"""

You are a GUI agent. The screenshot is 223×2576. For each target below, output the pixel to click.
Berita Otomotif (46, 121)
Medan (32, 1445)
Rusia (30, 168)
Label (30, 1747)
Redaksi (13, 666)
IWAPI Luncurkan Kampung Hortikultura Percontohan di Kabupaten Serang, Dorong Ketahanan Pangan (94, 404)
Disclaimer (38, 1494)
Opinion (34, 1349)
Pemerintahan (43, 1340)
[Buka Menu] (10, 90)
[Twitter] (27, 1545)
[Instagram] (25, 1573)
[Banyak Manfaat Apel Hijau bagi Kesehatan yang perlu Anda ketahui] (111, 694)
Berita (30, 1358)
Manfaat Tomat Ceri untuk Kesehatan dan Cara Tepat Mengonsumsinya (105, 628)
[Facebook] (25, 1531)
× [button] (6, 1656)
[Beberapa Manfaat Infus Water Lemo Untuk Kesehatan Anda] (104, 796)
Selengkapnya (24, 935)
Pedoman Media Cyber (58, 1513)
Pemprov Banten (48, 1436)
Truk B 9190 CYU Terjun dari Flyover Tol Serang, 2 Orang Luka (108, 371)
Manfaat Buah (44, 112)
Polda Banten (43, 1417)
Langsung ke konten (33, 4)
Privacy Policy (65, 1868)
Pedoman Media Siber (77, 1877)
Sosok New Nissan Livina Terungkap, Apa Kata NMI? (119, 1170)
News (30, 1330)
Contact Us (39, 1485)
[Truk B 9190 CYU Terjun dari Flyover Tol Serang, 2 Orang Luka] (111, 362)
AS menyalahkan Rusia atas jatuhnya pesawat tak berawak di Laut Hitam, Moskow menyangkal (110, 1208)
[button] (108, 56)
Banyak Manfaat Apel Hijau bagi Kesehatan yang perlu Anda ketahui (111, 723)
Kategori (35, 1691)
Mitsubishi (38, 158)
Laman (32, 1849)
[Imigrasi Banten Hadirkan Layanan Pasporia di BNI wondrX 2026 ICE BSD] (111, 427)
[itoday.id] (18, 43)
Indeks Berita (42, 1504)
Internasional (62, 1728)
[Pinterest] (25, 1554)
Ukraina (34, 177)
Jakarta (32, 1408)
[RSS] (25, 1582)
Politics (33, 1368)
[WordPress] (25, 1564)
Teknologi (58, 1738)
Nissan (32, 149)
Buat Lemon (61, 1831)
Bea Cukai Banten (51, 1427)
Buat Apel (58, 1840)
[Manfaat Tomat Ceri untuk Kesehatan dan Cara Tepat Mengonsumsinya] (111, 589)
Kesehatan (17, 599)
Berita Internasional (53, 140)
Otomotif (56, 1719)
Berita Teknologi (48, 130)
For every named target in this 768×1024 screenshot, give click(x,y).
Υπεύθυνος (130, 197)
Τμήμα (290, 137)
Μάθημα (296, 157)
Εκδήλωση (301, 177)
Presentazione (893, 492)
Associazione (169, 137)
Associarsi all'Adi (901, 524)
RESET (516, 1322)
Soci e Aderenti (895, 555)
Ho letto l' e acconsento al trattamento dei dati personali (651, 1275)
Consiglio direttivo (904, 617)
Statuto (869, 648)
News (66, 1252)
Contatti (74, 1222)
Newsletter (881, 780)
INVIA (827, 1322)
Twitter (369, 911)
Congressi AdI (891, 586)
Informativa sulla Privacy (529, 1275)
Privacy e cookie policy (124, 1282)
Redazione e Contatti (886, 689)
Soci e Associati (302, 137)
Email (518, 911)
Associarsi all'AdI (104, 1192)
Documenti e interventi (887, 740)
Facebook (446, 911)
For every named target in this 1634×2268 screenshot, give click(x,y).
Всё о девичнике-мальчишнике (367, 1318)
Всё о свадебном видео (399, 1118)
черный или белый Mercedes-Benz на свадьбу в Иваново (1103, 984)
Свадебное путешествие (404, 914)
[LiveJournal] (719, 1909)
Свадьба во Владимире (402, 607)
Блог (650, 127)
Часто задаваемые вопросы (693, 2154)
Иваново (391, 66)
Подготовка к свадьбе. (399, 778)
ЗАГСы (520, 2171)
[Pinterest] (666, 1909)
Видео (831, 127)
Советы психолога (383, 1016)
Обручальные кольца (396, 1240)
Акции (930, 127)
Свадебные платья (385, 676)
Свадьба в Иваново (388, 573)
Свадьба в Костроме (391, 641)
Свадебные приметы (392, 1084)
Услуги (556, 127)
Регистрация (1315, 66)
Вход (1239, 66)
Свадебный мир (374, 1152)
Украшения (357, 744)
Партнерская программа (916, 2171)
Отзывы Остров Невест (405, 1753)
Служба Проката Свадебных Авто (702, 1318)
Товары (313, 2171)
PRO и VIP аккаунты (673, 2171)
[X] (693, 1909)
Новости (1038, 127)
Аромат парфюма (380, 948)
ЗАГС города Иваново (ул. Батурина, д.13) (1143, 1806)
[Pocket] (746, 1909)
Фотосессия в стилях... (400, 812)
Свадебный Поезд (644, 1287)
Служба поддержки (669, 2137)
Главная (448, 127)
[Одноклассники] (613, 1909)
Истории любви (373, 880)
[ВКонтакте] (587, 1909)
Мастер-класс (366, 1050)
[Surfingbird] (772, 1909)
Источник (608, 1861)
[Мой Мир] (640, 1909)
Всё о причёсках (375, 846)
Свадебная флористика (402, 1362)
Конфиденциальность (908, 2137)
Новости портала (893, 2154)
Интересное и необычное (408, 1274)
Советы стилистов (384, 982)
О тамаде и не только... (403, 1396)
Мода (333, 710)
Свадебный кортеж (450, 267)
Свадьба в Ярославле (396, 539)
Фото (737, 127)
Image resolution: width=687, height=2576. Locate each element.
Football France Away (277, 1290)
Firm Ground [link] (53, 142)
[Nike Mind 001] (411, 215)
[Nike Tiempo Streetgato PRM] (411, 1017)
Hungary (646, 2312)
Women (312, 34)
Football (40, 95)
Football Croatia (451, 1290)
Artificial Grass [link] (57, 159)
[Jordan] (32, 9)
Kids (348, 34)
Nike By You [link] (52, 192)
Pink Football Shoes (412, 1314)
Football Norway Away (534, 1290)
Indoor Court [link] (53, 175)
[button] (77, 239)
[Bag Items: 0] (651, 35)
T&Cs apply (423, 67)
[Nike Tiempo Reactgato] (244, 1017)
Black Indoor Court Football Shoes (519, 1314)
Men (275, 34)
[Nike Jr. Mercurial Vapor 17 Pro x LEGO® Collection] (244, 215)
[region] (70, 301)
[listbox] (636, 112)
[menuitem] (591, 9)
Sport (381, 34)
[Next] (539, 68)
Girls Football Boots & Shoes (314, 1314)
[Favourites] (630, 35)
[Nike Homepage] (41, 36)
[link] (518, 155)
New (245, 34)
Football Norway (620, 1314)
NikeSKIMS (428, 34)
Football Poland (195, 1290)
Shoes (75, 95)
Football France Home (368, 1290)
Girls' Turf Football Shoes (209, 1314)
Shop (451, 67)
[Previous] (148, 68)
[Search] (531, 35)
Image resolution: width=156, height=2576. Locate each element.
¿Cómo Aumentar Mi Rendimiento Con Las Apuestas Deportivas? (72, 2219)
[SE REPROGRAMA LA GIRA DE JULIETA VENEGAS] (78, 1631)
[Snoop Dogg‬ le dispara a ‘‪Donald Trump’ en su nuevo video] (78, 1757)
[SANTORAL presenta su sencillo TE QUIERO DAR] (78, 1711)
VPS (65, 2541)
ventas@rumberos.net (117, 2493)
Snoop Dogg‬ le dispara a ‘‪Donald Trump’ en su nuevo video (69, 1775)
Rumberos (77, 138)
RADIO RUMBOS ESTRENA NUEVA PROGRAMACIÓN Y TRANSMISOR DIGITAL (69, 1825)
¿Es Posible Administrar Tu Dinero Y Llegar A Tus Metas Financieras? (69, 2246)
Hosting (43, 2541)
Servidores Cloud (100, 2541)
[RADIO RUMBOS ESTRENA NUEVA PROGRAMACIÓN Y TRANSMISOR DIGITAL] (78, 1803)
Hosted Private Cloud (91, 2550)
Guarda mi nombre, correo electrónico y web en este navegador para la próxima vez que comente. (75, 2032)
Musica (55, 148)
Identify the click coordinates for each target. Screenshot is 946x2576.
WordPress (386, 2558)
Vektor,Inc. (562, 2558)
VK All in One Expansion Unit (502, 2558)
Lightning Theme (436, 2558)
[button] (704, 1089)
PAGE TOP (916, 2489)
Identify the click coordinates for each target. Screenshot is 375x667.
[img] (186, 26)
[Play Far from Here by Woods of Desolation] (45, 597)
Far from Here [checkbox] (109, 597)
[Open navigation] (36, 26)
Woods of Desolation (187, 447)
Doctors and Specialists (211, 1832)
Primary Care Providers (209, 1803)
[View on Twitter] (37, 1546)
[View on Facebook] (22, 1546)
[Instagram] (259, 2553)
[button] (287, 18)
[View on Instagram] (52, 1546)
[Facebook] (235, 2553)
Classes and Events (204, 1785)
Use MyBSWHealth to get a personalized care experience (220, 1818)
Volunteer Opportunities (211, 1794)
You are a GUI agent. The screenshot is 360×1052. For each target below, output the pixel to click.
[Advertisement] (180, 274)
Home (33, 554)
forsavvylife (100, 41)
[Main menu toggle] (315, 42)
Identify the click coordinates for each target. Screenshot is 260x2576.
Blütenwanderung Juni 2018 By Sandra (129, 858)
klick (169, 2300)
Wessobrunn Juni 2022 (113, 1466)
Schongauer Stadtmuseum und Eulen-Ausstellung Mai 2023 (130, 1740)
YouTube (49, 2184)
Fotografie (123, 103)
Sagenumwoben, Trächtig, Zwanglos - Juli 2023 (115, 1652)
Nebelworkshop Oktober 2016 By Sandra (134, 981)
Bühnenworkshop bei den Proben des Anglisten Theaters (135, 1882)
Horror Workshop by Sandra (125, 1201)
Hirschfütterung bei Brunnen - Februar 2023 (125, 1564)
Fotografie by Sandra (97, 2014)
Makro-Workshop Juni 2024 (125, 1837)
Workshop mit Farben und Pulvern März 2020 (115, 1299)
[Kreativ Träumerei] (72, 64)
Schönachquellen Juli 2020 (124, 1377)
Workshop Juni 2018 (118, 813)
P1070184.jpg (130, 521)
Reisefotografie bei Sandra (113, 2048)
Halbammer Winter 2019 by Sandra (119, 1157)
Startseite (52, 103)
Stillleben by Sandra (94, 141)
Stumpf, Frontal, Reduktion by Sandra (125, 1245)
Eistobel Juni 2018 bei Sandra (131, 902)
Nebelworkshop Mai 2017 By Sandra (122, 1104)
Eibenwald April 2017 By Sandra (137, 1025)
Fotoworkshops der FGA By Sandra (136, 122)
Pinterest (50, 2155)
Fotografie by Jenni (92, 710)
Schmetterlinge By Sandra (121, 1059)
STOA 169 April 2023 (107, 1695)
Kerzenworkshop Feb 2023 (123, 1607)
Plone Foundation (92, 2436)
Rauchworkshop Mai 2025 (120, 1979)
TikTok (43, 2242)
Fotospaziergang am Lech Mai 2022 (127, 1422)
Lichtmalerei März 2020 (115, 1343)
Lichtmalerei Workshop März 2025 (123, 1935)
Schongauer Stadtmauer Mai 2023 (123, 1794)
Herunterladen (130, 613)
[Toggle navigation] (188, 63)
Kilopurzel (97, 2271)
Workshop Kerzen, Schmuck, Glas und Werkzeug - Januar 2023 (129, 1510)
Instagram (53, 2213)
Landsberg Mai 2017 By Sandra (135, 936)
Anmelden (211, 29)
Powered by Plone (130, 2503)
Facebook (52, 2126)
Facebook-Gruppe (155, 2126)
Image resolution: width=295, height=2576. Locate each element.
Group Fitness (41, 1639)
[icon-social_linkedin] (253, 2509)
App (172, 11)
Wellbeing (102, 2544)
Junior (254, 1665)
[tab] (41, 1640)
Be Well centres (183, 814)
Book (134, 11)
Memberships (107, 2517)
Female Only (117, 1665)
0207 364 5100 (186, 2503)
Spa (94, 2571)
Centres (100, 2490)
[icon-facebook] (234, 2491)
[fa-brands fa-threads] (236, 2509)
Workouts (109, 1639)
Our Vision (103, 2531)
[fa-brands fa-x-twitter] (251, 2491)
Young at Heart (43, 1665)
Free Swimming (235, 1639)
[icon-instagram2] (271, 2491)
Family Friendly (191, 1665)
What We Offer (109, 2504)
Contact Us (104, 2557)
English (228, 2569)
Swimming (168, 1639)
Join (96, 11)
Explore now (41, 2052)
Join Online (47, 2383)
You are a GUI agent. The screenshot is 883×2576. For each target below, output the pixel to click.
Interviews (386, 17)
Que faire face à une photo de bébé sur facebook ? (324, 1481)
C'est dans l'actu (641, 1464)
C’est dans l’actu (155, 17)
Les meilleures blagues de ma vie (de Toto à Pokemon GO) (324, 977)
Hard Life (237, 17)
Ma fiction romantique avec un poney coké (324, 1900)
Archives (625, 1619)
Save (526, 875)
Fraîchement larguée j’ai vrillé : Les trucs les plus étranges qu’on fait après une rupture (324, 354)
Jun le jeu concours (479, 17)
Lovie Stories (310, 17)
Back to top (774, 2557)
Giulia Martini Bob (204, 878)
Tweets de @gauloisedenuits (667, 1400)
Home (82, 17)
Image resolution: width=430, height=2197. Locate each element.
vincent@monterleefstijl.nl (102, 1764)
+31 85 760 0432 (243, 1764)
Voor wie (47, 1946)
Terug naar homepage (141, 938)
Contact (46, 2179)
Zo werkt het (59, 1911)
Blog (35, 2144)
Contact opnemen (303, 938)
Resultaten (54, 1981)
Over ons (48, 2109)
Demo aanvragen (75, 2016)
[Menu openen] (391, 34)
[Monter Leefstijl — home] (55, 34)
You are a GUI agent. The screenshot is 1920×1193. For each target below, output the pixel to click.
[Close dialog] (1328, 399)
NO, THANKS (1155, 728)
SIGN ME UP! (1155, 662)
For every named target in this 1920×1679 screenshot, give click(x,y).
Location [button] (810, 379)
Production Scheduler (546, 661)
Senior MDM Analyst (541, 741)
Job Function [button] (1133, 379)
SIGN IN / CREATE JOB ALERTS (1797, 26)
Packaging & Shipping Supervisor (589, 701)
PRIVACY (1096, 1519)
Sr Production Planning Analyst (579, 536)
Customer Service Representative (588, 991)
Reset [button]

"""

WHAT YOU ARE ASKED TO DO
Reproduce exactly, and with no other material, the lines between those holding "Image resolution: width=295, height=2576." and "vincent@monterleefstijl.nl (102, 1764)", inclusive.

ANSWER
Image resolution: width=295, height=2576. Locate each element.
Group Fitness (41, 1639)
[icon-social_linkedin] (253, 2509)
App (172, 11)
Wellbeing (102, 2544)
Junior (254, 1665)
[tab] (41, 1640)
Be Well centres (183, 814)
Book (134, 11)
Memberships (107, 2517)
Female Only (117, 1665)
0207 364 5100 (186, 2503)
Spa (94, 2571)
Centres (100, 2490)
[icon-facebook] (234, 2491)
[fa-brands fa-threads] (236, 2509)
Workouts (109, 1639)
Our Vision (103, 2531)
[fa-brands fa-x-twitter] (251, 2491)
Young at Heart (43, 1665)
Free Swimming (235, 1639)
[icon-instagram2] (271, 2491)
Family Friendly (191, 1665)
What We Offer (109, 2504)
Contact Us (104, 2557)
English (228, 2569)
Swimming (168, 1639)
Join (96, 11)
Explore now (41, 2052)
Join Online (47, 2383)
You are a GUI agent. The screenshot is 883×2576. For each target below, output the pixel to click.
Interviews (386, 17)
Que faire face à une photo de bébé sur facebook ? (324, 1481)
C'est dans l'actu (641, 1464)
C’est dans l’actu (155, 17)
Les meilleures blagues de ma vie (de Toto à Pokemon GO) (324, 977)
Hard Life (237, 17)
Ma fiction romantique avec un poney coké (324, 1900)
Archives (625, 1619)
Save (526, 875)
Fraîchement larguée j’ai vrillé : Les trucs les plus étranges qu’on fait après une rupture (324, 354)
Jun le jeu concours (479, 17)
Lovie Stories (310, 17)
Back to top (774, 2557)
Giulia Martini Bob (204, 878)
Tweets de @gauloisedenuits (667, 1400)
Home (82, 17)
Image resolution: width=430, height=2197. Locate each element.
vincent@monterleefstijl.nl (102, 1764)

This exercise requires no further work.